All that is needed is the lines from the one containing "The image size is (1637, 756)." through the end of the listing, printed exactly, with no pictures among them.

→ PROVIDED MATERIAL:
----

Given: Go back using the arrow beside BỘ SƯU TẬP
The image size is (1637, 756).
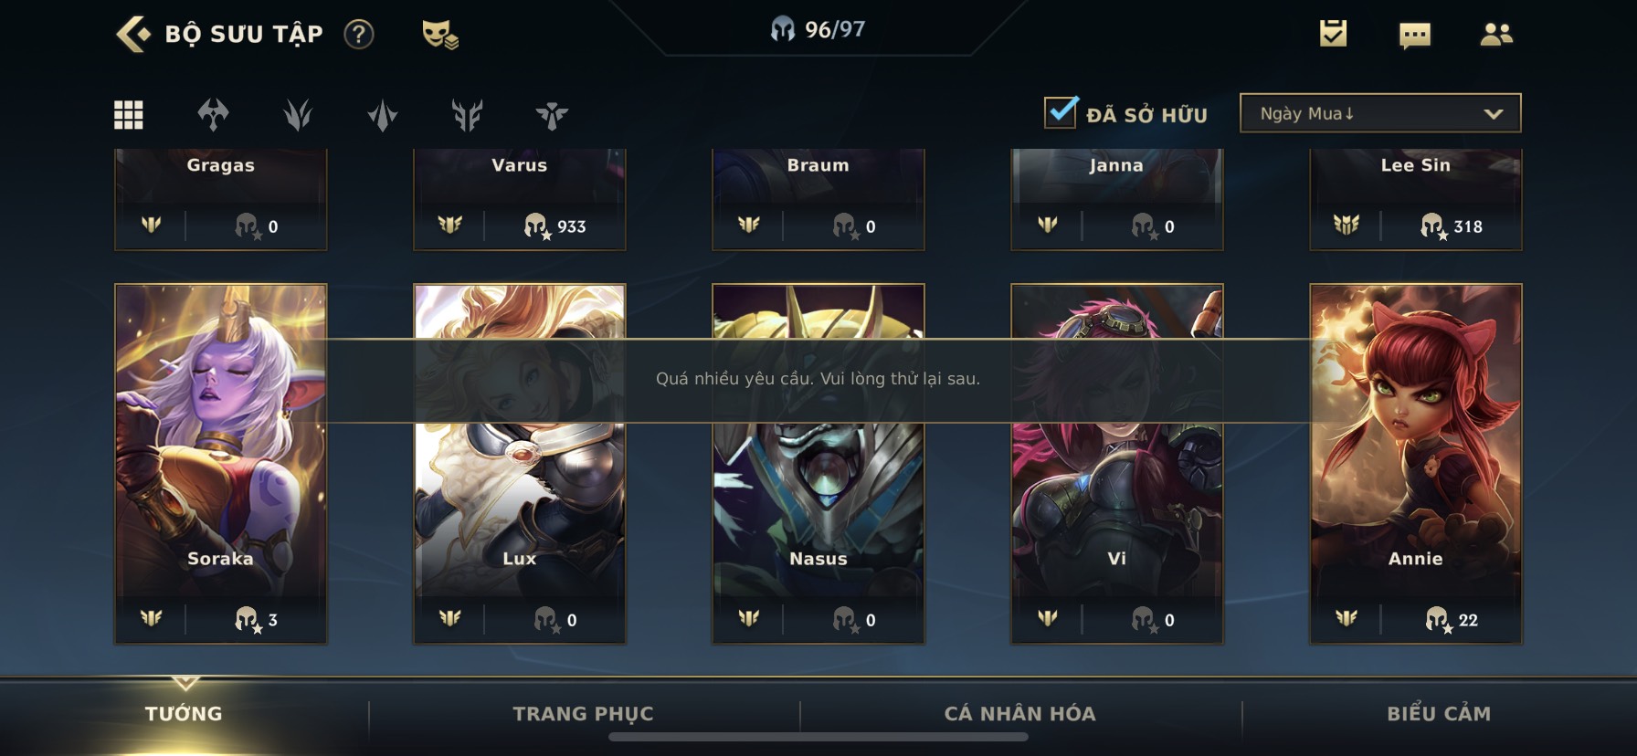Looking at the screenshot, I should [133, 34].
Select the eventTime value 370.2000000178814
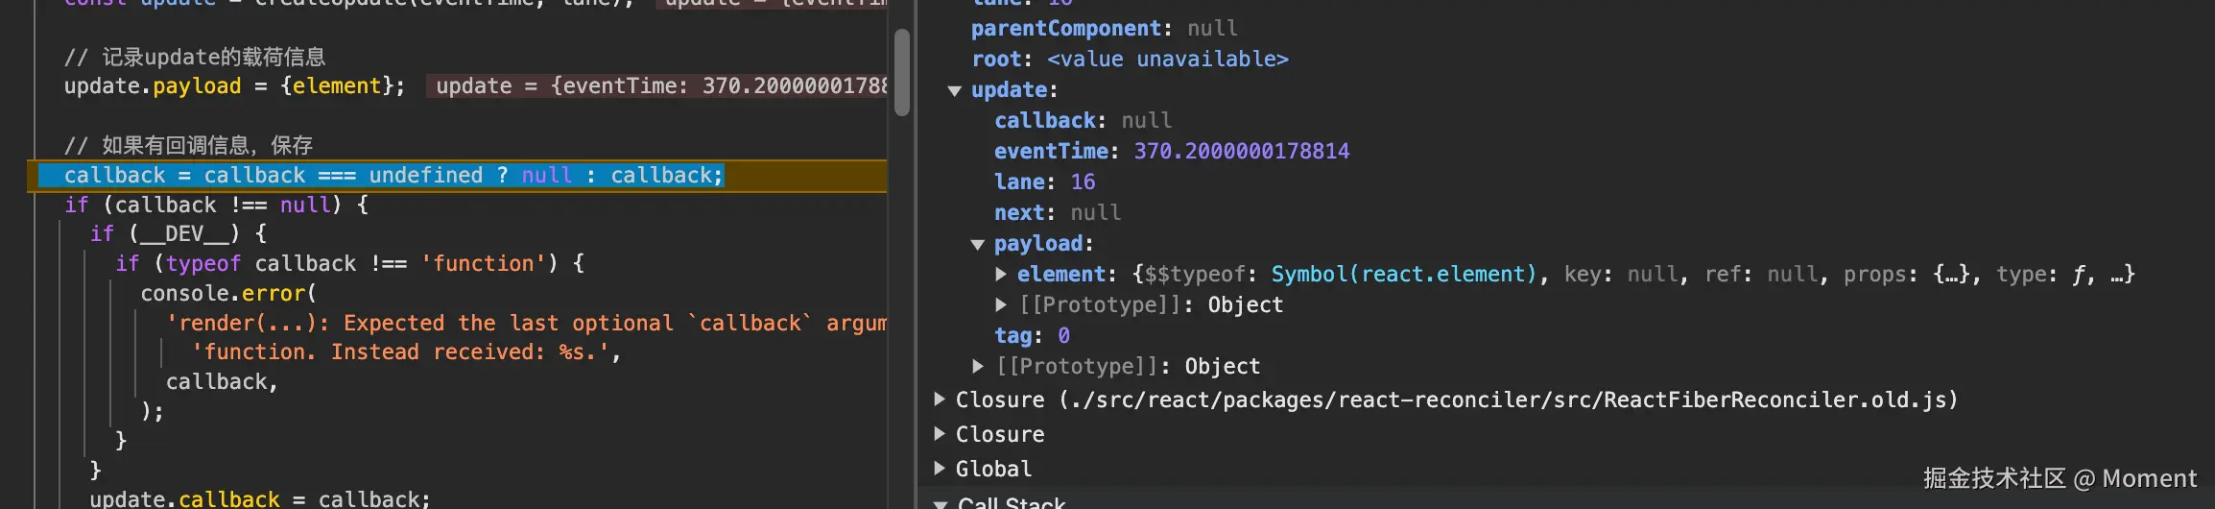2215x509 pixels. point(1241,152)
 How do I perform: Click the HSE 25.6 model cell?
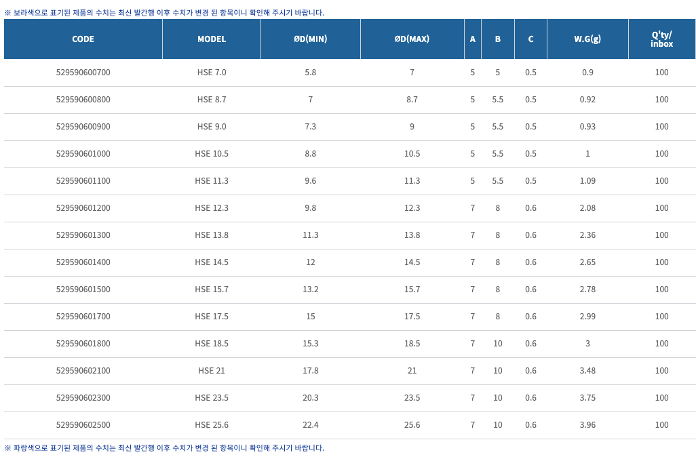[212, 425]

----

→ FINAL ANSWER:
The image size is (1637, 756).
Looking at the screenshot, I should [133, 34].
Select the eventTime value 370.2000000178814
2215x509 pixels. point(1241,152)
 How do I perform: Click the HSE 25.6 model cell?
[212, 425]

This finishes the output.